Que tal 35.000 prefeitos? (por Eduardo Fernandez Silva)

A quase totalidade dos brasileiros considerará um absurdo a ideia de se ter tantos dirigentes municipais. Um recente ex-ministro da fazenda queria reduzir o número dos [...]

A quase totalidade dos brasileiros considerará um absurdo a ideia de se ter tantos dirigentes municipais. Um recente ex-ministro da fazenda queria reduzir o número dos atuais cerca de 5.700 para um total não especificado. Logo calou-se, imagino que em razão de reações negativas daqueles que se locupletam com as verbas transferidas aos municípios, verbas das quais suas populações pouco ou nada se beneficiam.

Não obstante, 35.000 prefeitos é uma realidade, e funciona! Onde? Na França, cuja população vive melhor que a daqui! Lá, 12.000 gestores municipais se reuniram, de 18 a 20/11/25, em Paris. Todos os políticos importantes estiveram no evento, pois dependem do apoio de prefeitos nas eleições.

Façamos as contas: os 70 milhões de franceses vivem num território do tamanho de Minas Gerais; o Brasil é 15 vezes maior, com três vezes mais gente, e tem apenas 5.700 prefeitos! Para completar o espanto, no Brasil existem 60.311 vereadores, enquanto na França são 500.000, a maioria voluntários, sem remuneração, diferentemente do que ocorre aqui!  Ainda fazendo contas, há um vereador para cada 140 franceses e, aqui, um para cada 3.648 brasileiros!

Com esses números, é difícil dizer em qual país a população se encontra mais bem representada e, por decorrência, tem suas prioridades mais respeitadas pelas administrações locais?

Mesmo sem contar a parcela das emendas que embolsam, sem recibo, é claro que a remuneração oficial dos políticos brasileiros é errada e absurda, tamanha a diferença entre o que ganham, os parcos benefícios coletivos que geram e o que aufere a população. É errado também que sejam tão poucos, pois esse pequeno número significa, também, que há grande afastamento entre eleitores e eleitos.

Na França, quase 70% da população confia nos prefeitos; nos deputados, apenas 42% e no presidente Macron, só 23%. Quanto mais longe a política, mais aumenta a desconfiança em relação a ela. Quanto mais próxima, mais ela deve resolver os problemas cotidianos, e mais a população se envolve com os assuntos coletivos. Lá, há municípios com menos de 1.000 habitantes, muitos prefeitos e 2/3 dos vereadores atuam sem remuneração. Isso significa, necessariamente, que a representação da população, lá, é muito maior que no Brasil, sem onerar a população! Maior representação é praticamente sinônimo de políticas públicas melhores, mais inclusivas e mais eficazes!
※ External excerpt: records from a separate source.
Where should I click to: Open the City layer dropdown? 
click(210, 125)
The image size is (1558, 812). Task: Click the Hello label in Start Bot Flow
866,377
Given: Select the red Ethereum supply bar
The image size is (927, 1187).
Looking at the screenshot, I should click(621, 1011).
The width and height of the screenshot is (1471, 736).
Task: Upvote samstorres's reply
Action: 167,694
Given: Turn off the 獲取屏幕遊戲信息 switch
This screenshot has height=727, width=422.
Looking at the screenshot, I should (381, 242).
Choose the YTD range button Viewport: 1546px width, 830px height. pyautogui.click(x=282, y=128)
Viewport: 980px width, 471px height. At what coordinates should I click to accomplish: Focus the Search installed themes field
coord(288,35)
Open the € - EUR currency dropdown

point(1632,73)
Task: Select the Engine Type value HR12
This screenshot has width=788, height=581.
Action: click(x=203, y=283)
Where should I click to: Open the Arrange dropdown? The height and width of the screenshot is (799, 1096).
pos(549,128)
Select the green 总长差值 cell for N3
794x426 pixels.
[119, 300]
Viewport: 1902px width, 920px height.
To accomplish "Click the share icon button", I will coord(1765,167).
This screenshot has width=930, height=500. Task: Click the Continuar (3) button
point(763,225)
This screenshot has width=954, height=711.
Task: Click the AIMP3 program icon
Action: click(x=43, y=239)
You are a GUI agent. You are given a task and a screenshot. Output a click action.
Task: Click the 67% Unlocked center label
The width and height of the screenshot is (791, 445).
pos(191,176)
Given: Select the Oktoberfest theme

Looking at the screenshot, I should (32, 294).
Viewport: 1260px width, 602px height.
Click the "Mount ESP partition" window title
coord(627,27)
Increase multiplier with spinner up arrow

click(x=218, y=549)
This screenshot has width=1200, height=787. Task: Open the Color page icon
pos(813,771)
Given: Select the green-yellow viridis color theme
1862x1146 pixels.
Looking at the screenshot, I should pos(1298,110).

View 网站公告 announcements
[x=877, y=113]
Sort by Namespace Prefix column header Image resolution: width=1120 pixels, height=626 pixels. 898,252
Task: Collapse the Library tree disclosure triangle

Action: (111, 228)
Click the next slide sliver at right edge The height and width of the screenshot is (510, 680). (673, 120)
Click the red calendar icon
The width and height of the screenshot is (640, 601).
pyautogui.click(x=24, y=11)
A maior representatividade popular aproxima eleitor e eleito e facilita, por um lado, solucionar problemas locais, e por outro, fiscalizar o destino das verbas públicas. O Brasil, com tão poucos “gestores” e tão grandes municípios, tornou quase impossível fiscalizar e improvável a boa gestão dos problemas locais.

No Congresso de Paris, a ex-prefeita de uma vila de 8.000 habitantes, reclamava: “70 horas de trabalho por semana e um salário de apenas 80% do salário-mínimo, sem tempo para a vida pessoal”! Ela abandonou a política e lançou um livro intitulado: “Prefeitos, que grande bagunça”! Preocupações comuns entre os participantes: a cada semana chegam novas e custosas regras feitas em Brasília; oops, melhor dizendo, em Paris! Os meios são insuficientes; aumentam os roubos e as agressões verbais e físicas; preocupa o tráfico de drogas nas áreas rurais.

Importante também registrar que muitos prefeitos, lá, não são filiados a partidos, e apenas nas maiores cidades, e nos estados, os partidos se tornam importantes. A possibilidade de candidatura independente reduz o poder dos “donos de partido”, democratizando a escolha de candidatos e, por consequência, de eleitos.

Aproximar o modelo de representação – e remuneração – brasileira do Francês seria um passo gigantesco no sentido de reduzir o déficit de democracia que existe aqui, e de possibilitar rápida melhoria nas condições de vida da população.

No Brasil, alguma vez, alguém, propondo uma reforma política, considerou tratar da deficiência de representação aqui apontada, ao invés de sugerir obscuros, indefinidos e questionáveis malabarismos como semipresidencialismo ou voto distrital misto?

Eduardo Fernandez Silva é Mestre em Economia pelo Institute for Social Studies da Universidade de Hague. Foi Diretor da Consultoria Legislativa da Câmara dos Deputados. Autor.